* _Exercise_
Pick every line from the data below that contains the string "Close" and copy it.

* _Material for the task_
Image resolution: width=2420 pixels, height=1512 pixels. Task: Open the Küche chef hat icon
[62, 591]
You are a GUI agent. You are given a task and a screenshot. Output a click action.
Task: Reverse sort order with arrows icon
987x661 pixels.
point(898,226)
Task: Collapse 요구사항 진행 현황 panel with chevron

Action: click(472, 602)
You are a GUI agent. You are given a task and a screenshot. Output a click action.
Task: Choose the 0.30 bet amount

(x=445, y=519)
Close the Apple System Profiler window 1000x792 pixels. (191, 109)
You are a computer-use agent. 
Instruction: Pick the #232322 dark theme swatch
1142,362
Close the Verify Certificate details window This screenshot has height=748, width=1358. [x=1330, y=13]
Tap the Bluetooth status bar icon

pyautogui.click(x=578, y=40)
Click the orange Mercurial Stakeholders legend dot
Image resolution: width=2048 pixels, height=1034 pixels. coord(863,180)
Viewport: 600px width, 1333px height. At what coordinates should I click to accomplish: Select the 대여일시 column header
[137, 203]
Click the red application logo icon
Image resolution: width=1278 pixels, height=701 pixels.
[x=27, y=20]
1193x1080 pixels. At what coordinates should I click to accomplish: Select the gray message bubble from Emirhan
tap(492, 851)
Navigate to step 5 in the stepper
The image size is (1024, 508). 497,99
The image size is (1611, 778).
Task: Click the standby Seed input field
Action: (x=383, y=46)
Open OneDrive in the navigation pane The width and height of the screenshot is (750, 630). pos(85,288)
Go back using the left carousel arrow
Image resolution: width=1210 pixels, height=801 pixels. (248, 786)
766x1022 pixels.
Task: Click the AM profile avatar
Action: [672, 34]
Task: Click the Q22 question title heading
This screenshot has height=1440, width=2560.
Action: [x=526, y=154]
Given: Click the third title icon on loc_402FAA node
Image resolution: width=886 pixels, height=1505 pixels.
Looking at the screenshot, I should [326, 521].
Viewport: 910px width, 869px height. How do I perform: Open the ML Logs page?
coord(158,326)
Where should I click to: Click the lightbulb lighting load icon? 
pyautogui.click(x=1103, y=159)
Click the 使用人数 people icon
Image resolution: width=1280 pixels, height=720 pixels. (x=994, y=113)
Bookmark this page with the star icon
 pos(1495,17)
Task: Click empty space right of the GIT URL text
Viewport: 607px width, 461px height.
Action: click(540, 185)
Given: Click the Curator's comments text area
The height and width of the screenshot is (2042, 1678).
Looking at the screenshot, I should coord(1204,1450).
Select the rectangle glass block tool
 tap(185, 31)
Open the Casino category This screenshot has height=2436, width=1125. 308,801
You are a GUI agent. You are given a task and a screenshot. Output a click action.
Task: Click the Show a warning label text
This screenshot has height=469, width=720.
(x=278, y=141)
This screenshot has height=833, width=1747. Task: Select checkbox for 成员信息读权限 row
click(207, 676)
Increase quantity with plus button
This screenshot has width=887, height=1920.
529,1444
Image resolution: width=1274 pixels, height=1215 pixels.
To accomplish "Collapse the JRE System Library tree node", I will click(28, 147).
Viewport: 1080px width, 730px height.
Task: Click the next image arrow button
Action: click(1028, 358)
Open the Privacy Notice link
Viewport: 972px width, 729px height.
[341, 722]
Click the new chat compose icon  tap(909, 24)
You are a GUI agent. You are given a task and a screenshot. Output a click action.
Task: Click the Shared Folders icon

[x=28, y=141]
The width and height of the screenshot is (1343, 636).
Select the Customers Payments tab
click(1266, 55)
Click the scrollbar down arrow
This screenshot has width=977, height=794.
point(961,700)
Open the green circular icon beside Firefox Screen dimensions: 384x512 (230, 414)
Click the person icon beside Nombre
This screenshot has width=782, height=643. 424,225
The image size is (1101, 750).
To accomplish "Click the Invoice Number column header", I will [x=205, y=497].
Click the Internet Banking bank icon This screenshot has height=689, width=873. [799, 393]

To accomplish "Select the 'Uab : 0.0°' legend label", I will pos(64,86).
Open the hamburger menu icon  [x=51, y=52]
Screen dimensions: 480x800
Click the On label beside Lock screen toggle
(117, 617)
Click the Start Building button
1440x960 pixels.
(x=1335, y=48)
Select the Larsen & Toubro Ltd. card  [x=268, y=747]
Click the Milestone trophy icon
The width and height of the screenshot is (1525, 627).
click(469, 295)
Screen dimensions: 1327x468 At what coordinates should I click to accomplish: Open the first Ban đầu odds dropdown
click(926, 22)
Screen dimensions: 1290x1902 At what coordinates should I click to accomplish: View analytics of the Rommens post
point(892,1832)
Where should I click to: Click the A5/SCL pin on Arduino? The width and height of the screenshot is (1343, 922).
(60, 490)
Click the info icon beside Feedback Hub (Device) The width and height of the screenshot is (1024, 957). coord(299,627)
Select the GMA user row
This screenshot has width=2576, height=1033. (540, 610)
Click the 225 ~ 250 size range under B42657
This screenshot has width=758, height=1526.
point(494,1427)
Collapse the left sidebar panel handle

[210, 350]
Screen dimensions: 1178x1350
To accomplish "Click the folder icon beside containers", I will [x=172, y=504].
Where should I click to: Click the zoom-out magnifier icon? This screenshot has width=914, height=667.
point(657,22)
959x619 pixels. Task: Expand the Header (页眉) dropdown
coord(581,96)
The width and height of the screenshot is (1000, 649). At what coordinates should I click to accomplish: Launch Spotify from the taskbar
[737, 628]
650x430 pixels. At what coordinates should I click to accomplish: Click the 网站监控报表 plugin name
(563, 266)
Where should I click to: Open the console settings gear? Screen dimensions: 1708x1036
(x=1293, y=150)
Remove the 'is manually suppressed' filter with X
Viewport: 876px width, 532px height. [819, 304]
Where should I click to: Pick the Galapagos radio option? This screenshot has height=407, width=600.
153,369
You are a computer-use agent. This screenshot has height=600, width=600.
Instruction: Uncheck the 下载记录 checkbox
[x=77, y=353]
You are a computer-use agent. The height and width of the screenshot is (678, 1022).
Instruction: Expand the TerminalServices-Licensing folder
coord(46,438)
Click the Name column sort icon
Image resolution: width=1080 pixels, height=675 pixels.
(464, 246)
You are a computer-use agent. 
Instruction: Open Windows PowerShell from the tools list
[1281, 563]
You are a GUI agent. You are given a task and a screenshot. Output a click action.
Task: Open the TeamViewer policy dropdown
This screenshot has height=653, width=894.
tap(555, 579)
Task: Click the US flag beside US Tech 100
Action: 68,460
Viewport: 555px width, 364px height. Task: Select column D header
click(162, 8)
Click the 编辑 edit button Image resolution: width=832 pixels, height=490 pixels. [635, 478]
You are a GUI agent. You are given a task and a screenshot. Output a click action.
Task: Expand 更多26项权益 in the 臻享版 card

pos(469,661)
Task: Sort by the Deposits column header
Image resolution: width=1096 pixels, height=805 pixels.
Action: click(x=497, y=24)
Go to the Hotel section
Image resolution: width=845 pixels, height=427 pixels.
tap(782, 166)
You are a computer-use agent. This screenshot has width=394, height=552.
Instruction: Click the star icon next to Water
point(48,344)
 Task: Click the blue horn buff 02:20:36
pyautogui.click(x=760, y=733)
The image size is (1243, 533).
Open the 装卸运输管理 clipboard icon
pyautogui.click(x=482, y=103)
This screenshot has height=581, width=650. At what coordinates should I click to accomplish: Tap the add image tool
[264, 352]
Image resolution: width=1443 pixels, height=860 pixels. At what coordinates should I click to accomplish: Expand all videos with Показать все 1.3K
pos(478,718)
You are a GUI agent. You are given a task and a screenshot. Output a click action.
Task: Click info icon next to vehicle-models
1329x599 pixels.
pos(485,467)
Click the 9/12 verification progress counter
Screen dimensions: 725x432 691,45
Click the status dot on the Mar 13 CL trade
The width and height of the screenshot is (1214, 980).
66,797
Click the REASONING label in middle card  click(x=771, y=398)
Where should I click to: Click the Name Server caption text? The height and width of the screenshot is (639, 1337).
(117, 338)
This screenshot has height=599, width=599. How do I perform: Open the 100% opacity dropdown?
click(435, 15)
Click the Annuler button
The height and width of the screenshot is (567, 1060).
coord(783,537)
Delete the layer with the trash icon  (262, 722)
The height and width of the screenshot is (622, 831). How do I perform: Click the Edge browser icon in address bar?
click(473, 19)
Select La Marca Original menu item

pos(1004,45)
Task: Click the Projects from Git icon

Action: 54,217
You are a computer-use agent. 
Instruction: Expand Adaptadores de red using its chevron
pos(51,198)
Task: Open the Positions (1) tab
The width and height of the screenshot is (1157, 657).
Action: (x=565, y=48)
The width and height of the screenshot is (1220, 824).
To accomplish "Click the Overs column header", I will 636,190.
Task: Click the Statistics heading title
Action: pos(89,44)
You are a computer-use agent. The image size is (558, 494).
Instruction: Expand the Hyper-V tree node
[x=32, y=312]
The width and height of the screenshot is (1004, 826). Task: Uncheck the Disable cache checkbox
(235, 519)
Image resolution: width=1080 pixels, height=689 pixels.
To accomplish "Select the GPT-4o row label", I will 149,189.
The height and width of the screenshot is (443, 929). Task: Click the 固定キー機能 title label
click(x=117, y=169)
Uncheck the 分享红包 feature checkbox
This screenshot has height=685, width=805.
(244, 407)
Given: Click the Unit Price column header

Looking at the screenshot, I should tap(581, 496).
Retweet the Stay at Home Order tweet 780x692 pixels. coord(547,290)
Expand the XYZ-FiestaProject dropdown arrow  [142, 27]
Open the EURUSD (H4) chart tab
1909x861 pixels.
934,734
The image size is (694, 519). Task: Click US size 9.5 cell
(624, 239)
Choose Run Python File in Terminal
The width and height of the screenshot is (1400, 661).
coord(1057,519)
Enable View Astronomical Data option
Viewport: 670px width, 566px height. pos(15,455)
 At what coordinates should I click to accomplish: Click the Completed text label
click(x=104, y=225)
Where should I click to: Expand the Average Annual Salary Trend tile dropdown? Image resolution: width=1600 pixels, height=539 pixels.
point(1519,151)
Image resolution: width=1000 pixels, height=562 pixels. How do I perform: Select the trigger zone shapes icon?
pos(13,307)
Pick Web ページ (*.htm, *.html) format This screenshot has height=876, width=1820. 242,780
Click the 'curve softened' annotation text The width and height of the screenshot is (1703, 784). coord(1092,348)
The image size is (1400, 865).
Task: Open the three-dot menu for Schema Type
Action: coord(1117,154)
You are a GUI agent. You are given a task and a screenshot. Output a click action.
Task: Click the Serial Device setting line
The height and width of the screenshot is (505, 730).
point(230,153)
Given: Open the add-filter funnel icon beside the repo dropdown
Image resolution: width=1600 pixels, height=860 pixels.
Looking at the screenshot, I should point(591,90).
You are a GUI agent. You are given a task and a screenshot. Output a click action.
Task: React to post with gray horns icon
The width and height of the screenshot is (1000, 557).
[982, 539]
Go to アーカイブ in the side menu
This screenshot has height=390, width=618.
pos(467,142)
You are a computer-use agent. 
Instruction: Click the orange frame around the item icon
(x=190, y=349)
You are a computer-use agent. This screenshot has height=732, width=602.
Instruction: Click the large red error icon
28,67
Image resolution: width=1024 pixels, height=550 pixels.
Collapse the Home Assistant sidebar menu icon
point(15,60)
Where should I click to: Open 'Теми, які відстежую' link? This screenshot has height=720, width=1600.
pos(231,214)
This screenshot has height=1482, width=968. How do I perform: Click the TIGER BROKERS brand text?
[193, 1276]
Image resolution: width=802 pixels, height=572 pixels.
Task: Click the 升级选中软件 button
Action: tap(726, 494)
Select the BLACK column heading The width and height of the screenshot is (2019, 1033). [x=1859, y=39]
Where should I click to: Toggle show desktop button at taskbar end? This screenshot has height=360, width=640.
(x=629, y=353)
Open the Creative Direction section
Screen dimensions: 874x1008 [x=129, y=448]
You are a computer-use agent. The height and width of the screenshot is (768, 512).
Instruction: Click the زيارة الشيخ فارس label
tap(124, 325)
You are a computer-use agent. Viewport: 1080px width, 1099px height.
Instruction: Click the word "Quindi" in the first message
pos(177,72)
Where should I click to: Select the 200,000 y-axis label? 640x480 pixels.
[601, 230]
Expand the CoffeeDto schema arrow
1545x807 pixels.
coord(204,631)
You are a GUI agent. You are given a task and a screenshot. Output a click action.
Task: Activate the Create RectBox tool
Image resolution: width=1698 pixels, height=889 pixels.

* _Result of the task_
Close the Apple System Profiler window 1000x792 pixels. (191, 109)
Close the Verify Certificate details window This screenshot has height=748, width=1358. [x=1330, y=13]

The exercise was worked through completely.